One of the challenges with her invisible disability is that people can be forgiven for thinking that there is nothing ailing Nicky. “Look at me, and you wouldn’t think there was anything wrong with me. That’s one of the big things with MS, everybody looks different. It’s very easy to see someone in secondary progressive MS, where they’re in a wheelchair, and you can see their symptoms. But with me, it’s slightly different.” Managing fatigue, heat, cognitive load, medication, stress, and deploying coping strategies to deal with each symptom of the condition requires careful planning and an understanding family. “I have to really consider every day but plan in advance if I’m doing something big on a particular day. The cognitive problems are that I’m extremely forgetful. I do brain training exercises on an app and have seen a speech therapist, because if I’m really tired, then my speech just goes to pot. I struggle to find the words, and even make up words sometimes, which is quite amusing for the rest of my family. You do have to laugh at certain things. I eat well, I do keep myself fit, and I do train through these brain training exercises.”

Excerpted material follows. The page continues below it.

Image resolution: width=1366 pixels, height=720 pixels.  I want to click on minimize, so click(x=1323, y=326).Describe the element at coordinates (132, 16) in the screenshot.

Golf is back in Nicky’s life, and this time it’s different. Now a member of Camberley Heath golf club and playing in both regular and golf for the disabled events, Nicky is enjoying the game that she first learned pre-MS. Most people are more comfortable when they know what to expect. Even though Nicky had the experience of regular tournaments, her first tournament on the EDGA calendar was revealing. “Before I went, I was expecting a big event, which it really was from the welcome, the reception, and being announced on the tee. Everything felt like a big event, the buzz was there. I was expecting that, but what I wasn’t expecting was the warmth from everybody. That was the one thing that I’ve come away with, feeling part of a community rather than competing against other people with a whole range of disabilities. So that really struck me. It was that genuine warmth and everyone talked with me. It was really quite uplifting and gave me quite a buzz.”

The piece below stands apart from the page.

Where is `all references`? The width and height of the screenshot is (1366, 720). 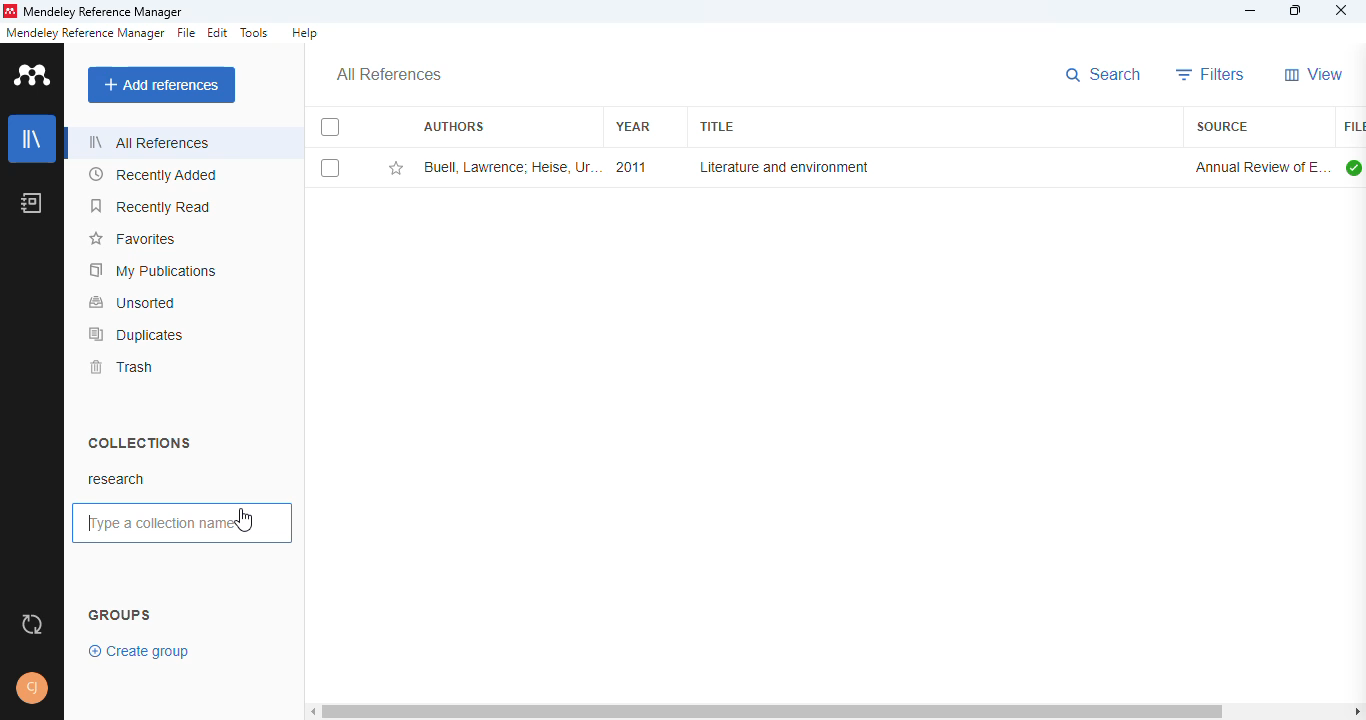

Nicky is quick to advise others who are considering giving golf a try to simply go for it. “There’s nothing to lose and everything to gain. If you want to have a challenge, or if you want to meet people, or if you want to just get some fresh air, golf ticks all the boxes. It’s a huge experience and really gives you that self-confidence and achievement that I think makes a positive difference in anybody’s life, whatever they’re facing.” Nicky also recognises the importance of developing a strong support network, a place that she can turn to when in need. Supportive family and friends have come together with a professional network which she has developed into a helpline for life’s twists and turns. “If you have a nurse, doctor or consultant that you can pickup the phone to and say, I’m in a desperate situation, I just don’t know what to do, I don’t know how to cope, it is fantastic. I’ve been very fortunate to have been assigned an MS nurse, who I’m able to talk with. She then directs me to occupational therapists who specialise in this or that particular problem. Accepting the help that’s there is a really big, big win.”

Of the many lessons that Nicky has learned, her reflections on riding a horse strike a parallel with life. “The horse has a brain of its own, it moves on its own, but you are supposedly in control of it.” Just like life, which in itself is a continually changing ride as it moves this way or that, we never really know what is around the corner. Sometimes we must go with the flow, find a way to cope with current circumstances, or perhaps simply just hang on.